First we had the last generation of medium size hatchbacks:

'Vauxhall Astra Sporthatch? It's a coupe sir.' Really??? I would have thought that the clue was in the name.

Then we had the Mercedes CLC - a 'four door coupe'. This seemed to really get the marketing gurus excited and opened the flood gates:

VW Passat CC (saloon)
Scirocco (squashed hatchback)
Giulietta (it's clearly a bloody five door hatch for crying out loud, STOP telling me it's a coupe!)
BMW X6 (it's a 2 door 4x4, nit a coupe!)
Audi A5 sport back (bleuurgh)

And the latest one that has really set me off is the latest advert for the new Citreon whateveritscalled.

A car with five doors and the proportions of a 4x4 by the looks of it.

STOP TELLING ME ITS A COUPE - ITS NOT A COUPE!!!!

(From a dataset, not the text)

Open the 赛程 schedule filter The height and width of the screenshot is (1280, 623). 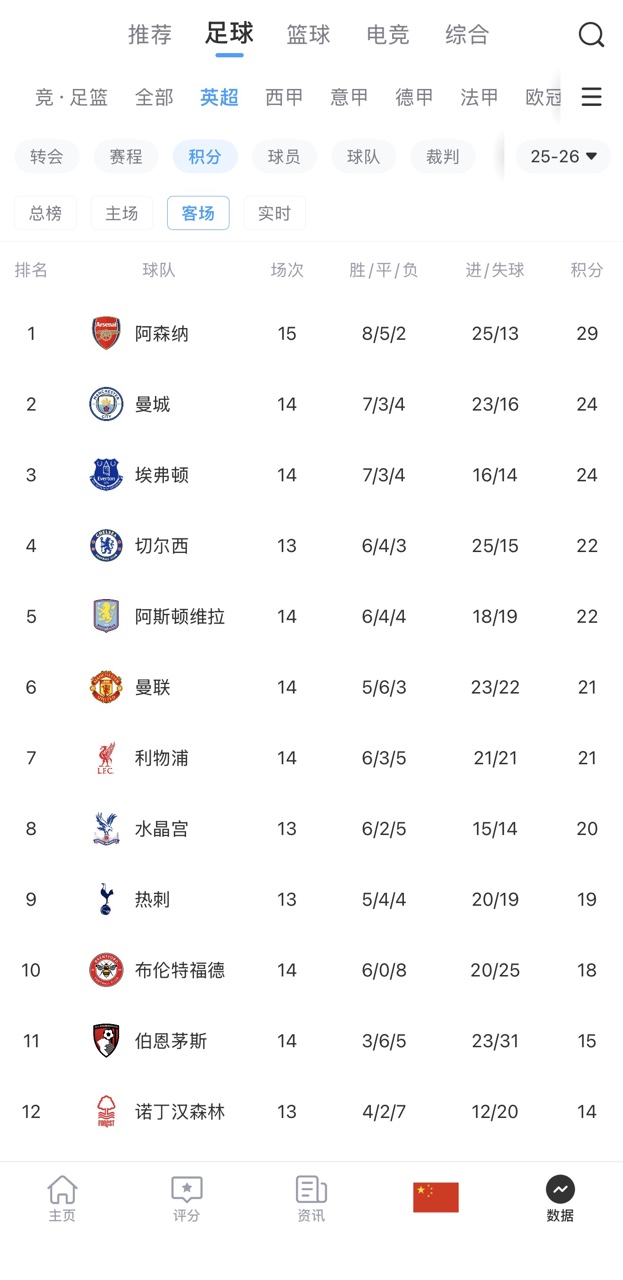126,157
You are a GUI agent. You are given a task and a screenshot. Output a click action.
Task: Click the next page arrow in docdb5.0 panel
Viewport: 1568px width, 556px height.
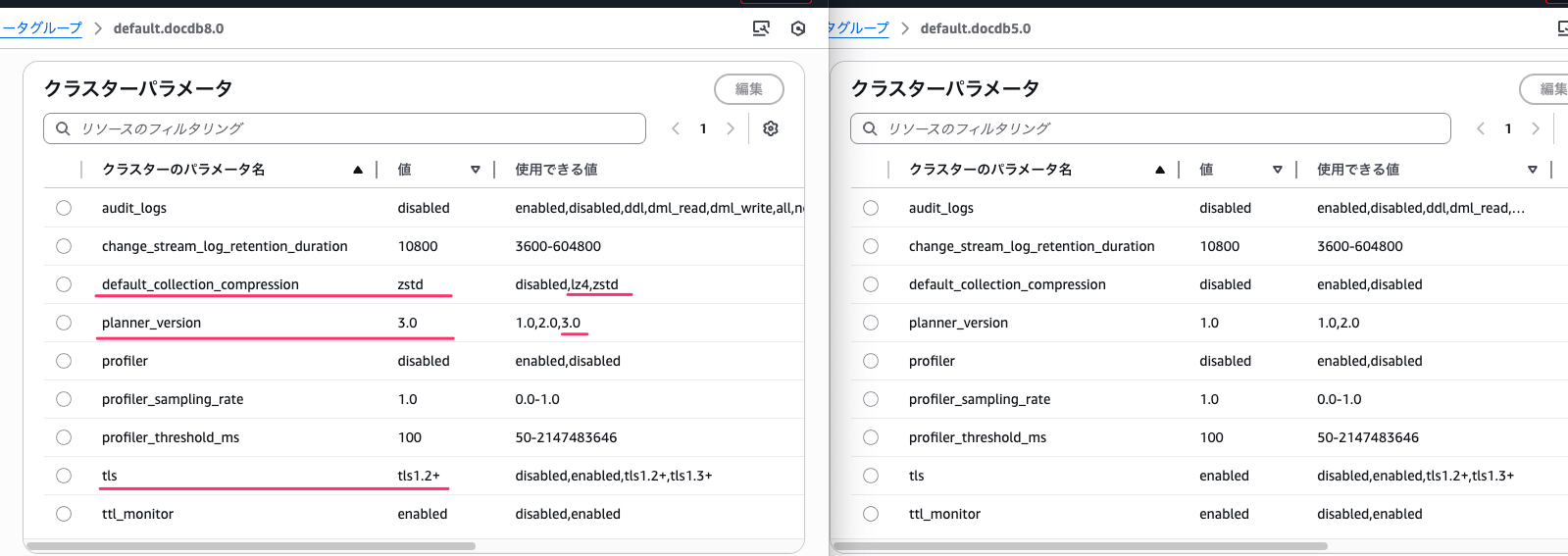coord(1536,128)
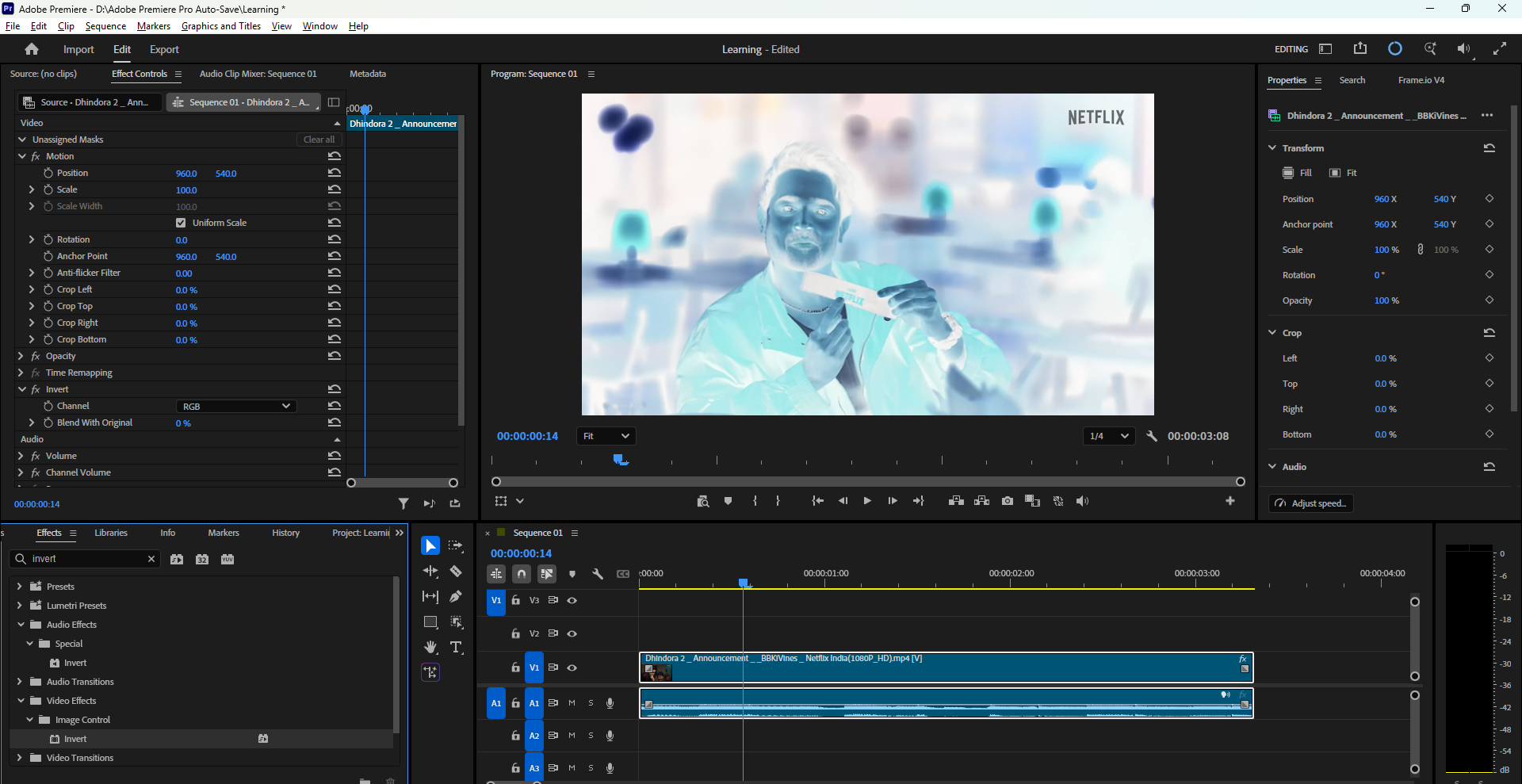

Now the Audi TT - THAT is a coupe!

Sorry just had to get that off my chest...


----------



## Gazzer (Jun 12, 2010)

sorry to burst your bubble james.....mine is a two door Roadster not a coupe


----------



## meesterbond (May 4, 2011)

It does seem like very single manufacturer has to try and cover every single automotive niche (or invent one, 1007 with sliding doors, hmmmm French electronics on your doors no thanks), which pisses me off. It's like modern businesses who "do everything" FFS why can't people specialise any more? The Audi stand at the FOS this year really summed it up, from left to right they went from an A1 to an A8 (i think, lost interest in their symphony of white) then we went onto the Q3 Q5 Q7 ...... it's like they're frightened to not be competing for a market sector. It's as bad when you go into Tesco, you can fit out your entire house when all you wanted was a pint of milk! Same with cars, you go into a showroom wanting a hatchback, and the sales gimps then assault you with "brand babble" about how your Passat with a droopy arse says you move in a higher circle than someone who has a Passat with a square arse!


----------



## leenx (Feb 8, 2010)

What about that new Mini so called a Coupe - WTF? In what possible way does it constitute as one?! :lol:


----------



## Gazzer (Jun 12, 2010)

meesterbond said:


> It does seem like very single manufacturer has to try and cover every single automotive niche (or invent one, 1007 with sliding doors, hmmmm French electronics on your doors no thanks), which pisses me off. It's like modern businesses who "do everything" FFS why can't people specialise any more? The Audi stand at the FOS this year really summed it up, from left to right they went from an A1 to an A8 (i think, lost interest in their symphony of white) then we went onto the Q3 Q5 Q7 ...... it's like they're frightened to not be competing for a market sector. It's as bad when you go into Tesco, you can fit out your entire house when all you wanted was a pint of milk! Same with cars, you go into a showroom wanting a hatchback, and the sales gimps then assault you with "brand babble" about how your Passat with a droopy arse says you move in a higher circle than someone who has a Passat with a square arse!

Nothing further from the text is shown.